— What is expected —
Reproduce, word for word, the lines of the entries from the one containing "This screenshot has width=1193, height=700." through the last line of the entries, including both of those lines.

(Entries from a data collection)
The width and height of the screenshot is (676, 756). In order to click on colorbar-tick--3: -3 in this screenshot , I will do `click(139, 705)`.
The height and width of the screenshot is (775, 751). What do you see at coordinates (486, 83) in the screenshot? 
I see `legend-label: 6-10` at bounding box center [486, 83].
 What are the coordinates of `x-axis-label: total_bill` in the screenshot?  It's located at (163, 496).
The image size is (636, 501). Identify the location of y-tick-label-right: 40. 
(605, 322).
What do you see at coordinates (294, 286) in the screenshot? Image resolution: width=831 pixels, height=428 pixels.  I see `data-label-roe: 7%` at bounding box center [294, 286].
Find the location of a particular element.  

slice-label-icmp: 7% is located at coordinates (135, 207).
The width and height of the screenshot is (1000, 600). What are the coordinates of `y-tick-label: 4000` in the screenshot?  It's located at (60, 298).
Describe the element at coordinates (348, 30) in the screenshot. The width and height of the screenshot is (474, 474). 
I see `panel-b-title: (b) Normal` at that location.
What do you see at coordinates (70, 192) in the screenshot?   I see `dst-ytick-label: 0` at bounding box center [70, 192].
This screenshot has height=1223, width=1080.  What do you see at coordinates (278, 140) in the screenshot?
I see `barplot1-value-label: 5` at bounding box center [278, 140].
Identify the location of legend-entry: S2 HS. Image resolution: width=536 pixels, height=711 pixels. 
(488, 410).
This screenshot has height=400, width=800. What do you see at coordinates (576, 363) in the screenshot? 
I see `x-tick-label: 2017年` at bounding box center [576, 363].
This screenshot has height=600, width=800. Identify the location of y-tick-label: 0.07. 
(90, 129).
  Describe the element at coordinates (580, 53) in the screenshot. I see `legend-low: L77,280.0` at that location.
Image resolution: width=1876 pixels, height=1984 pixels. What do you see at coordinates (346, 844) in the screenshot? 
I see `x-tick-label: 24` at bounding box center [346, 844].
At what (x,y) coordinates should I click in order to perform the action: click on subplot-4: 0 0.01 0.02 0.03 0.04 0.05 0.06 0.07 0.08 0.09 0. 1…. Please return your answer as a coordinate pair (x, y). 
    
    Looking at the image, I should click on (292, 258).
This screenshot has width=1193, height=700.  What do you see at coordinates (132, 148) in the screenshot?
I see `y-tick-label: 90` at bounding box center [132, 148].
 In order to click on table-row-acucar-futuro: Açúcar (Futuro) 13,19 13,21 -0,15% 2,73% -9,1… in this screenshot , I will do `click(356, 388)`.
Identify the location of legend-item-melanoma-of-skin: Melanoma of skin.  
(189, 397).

— Solution for this problem —
This screenshot has width=1193, height=700.  What do you see at coordinates (132, 148) in the screenshot?
I see `y-tick-label: 90` at bounding box center [132, 148].
 In order to click on table-row-acucar-futuro: Açúcar (Futuro) 13,19 13,21 -0,15% 2,73% -9,1… in this screenshot , I will do `click(356, 388)`.
Identify the location of legend-item-melanoma-of-skin: Melanoma of skin.  
(189, 397).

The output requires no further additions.